How do we know that our startup is innovative for the purpose of the new Spanish legislation?

As we mentioned before, the new Spanish start-up law will apply to companies who meet the requirement of ´´being innovative´´, among others, but how we can conclude whether a start-up is innovative for the new Spanish start up rules propose?

 

Pursuant article 4 of the said law, entrepreneurs must contact ENISA (Empresa Nacional de Innovación SME S.A.) which is a state-owned company who will assess whether or not the start-up is innovative for this purpose.

 

Which are the main benefits provided by the new Spanish startup law?

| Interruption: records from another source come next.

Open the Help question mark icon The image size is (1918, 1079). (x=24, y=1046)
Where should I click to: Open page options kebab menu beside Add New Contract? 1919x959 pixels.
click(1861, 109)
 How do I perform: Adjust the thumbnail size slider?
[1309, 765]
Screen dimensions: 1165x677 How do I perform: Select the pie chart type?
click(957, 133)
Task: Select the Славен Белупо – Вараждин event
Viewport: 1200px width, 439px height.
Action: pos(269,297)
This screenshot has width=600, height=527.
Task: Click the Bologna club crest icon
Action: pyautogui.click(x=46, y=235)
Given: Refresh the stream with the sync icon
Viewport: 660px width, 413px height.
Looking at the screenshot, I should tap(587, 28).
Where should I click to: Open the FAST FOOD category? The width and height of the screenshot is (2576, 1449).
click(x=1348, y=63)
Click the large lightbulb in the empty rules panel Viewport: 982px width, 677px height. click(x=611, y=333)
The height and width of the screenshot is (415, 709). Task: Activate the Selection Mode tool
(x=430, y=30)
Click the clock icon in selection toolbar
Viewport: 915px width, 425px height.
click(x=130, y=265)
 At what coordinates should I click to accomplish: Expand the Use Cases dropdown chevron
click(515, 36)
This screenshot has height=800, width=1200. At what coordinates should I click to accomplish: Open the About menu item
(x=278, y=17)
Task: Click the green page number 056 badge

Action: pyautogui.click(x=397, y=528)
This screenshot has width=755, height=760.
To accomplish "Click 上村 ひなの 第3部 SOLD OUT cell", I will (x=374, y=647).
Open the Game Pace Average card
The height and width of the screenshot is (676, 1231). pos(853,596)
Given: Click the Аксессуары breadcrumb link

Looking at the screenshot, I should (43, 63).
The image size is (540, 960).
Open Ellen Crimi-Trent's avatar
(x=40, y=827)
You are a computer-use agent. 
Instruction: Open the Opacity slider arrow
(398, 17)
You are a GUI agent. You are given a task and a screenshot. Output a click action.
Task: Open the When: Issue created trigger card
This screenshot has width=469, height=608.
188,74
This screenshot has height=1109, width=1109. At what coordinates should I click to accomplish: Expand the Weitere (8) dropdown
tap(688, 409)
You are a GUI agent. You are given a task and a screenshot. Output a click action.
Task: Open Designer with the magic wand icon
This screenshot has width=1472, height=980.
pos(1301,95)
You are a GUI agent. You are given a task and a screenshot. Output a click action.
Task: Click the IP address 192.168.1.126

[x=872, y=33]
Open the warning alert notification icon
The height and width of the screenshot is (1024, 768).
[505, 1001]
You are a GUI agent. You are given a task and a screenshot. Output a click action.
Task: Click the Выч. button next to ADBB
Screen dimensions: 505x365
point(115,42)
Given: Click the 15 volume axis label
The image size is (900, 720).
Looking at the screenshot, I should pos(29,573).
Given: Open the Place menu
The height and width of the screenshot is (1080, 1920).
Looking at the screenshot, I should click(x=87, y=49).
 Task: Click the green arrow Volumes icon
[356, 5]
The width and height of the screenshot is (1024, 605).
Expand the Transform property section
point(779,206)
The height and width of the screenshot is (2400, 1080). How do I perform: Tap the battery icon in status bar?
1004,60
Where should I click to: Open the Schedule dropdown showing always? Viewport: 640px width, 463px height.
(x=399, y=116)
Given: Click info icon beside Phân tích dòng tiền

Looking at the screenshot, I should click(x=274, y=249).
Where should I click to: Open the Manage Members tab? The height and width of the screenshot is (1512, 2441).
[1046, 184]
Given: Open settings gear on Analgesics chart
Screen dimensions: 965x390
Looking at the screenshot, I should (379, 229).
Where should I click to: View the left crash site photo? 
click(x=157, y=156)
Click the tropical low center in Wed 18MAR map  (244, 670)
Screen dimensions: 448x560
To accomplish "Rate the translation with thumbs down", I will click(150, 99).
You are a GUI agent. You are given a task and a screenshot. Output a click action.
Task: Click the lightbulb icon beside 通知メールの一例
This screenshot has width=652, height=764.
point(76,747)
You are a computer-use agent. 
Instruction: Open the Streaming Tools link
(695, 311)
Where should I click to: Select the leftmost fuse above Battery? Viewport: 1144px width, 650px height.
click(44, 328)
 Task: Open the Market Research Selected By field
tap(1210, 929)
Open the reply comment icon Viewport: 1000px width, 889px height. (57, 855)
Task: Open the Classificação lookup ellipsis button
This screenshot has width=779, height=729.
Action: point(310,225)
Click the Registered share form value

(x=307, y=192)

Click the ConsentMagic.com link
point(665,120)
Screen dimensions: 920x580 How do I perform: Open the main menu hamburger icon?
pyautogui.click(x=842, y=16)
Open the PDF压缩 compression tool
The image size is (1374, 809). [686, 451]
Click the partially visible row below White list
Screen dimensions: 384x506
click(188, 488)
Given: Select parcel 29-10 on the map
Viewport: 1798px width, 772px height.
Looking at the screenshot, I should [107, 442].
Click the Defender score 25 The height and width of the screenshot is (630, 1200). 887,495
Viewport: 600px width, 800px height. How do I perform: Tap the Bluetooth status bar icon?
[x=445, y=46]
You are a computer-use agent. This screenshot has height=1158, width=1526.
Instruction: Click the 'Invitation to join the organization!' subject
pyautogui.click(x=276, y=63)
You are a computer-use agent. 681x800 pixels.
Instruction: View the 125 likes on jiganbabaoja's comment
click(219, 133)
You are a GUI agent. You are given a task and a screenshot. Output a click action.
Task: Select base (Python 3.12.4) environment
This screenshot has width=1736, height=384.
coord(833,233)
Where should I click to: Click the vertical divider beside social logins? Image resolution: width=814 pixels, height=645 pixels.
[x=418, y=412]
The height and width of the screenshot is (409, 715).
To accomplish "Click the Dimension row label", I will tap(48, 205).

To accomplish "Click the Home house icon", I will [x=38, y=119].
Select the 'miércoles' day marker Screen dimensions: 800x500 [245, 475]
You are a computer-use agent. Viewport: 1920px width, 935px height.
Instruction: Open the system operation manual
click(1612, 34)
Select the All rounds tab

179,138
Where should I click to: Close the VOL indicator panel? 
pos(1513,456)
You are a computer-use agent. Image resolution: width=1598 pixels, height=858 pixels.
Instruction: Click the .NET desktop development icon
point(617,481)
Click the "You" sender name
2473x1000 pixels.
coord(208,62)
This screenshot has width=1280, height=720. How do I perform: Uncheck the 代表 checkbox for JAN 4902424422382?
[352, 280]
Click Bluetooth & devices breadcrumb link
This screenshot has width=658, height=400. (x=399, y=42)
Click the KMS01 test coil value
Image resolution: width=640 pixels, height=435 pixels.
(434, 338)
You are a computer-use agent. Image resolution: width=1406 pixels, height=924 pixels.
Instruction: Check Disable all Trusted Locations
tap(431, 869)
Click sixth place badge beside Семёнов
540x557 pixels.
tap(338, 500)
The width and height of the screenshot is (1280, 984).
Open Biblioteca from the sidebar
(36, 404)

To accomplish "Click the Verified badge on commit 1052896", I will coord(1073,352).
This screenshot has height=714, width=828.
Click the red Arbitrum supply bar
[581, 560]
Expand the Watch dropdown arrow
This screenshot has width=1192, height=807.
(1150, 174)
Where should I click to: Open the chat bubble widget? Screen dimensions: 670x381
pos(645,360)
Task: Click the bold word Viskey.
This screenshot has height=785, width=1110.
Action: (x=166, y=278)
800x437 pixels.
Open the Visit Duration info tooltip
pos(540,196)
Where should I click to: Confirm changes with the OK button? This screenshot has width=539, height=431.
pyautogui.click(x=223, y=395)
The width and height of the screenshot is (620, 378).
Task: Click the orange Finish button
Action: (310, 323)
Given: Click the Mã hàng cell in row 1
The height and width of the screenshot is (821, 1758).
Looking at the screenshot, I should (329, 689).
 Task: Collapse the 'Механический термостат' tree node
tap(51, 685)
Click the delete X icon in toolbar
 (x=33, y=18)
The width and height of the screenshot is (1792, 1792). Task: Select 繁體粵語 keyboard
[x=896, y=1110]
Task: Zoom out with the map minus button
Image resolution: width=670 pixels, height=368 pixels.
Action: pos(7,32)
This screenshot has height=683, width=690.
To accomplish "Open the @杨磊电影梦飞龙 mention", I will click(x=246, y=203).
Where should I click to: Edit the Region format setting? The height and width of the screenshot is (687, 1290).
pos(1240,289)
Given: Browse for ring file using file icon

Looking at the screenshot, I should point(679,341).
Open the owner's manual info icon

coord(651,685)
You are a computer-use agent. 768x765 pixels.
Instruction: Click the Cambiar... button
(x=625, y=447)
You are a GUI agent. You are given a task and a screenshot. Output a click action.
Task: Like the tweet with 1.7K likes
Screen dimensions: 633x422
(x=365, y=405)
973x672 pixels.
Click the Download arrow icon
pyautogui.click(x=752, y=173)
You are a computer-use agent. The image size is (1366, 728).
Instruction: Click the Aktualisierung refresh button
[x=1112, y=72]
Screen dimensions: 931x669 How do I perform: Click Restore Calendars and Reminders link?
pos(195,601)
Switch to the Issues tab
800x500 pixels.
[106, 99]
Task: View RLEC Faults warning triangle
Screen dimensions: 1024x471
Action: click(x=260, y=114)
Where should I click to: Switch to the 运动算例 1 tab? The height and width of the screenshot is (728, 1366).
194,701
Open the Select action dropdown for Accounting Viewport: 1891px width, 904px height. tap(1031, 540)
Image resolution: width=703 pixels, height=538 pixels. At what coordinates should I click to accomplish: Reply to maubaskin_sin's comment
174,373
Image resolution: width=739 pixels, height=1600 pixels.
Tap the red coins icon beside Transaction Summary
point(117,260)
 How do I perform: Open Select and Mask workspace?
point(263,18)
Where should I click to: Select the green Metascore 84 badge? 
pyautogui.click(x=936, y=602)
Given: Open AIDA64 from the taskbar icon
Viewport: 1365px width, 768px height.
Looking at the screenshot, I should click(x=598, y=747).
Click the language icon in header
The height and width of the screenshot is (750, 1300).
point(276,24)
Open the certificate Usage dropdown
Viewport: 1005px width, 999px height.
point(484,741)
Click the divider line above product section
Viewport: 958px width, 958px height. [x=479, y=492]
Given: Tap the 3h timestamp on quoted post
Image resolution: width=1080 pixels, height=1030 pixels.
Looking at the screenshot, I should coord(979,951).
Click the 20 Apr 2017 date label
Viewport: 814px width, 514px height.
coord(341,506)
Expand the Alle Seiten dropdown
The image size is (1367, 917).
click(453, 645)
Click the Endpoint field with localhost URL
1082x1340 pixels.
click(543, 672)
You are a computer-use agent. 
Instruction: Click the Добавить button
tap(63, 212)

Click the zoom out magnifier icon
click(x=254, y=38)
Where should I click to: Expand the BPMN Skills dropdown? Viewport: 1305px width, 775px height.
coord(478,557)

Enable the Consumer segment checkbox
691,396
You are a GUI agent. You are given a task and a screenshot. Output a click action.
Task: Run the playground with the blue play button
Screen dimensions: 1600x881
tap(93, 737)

The tax rate for start-ups in corporate income tax and non-resident income tax (IRNR) is dropped, from the general rate of 25% to 15%.

 

Also, with the aim of promoting investment, the new rules raise the maximum deduction base for investment in start-up companies from 60,000 to 100,000 euros per year. In addition, the deduction rate increase from 30% to 40%.

 

Moreover, this new law envisages the possibility for start-ups to request a deferral of the tax due on corporate tax for a period of 12 months.

 

On the other hand, in order to make simple the bureaucratic process, non-resident investors are no longer required to obtain a foreigner´s identification number (NIE) and they only will need to obtain a tax identification number (NIF).

 

Spain’s Entrepreneurial Nation Strategy

With the aim of becoming the number one country in Europe for investment in innovative entrepreneurship, the Spanish Government has announced the implementation of 50 measures to provide support on the innovative entrepreneurial field. These measures include and are not limited to the following:

 

Connected Industry 4.0 project, which has the objective of providing a strategy to support companies in their digital transformation.

 

The Spanish National Department of Traffic (Dirección General de Tráfico) leads the project Plataforma de vehículo conectado 3.0 where the Spanish Government proposes the increased of new technologies, automation, big data and 5G to improve the vehicles’ connectivity.

 

Also, the Spanish Government has approved an Integrated National Energy and Climate Plan 2021-2030 where promotes energy efficiency and renewable energy. Also, encourages to consumers to become active players in the energy transition.

 

In addition, Spain will launch the National Entrepreneurship Office to coordinate and organise support services for entrepreneurship in collaboration with public and private agents.

 

Spain will use its Next Generation EU subsidy which is approximately €1.5 billion to put these ideas into action.

 

When will be possible access to the benefits provided by the new Spanish startup rules?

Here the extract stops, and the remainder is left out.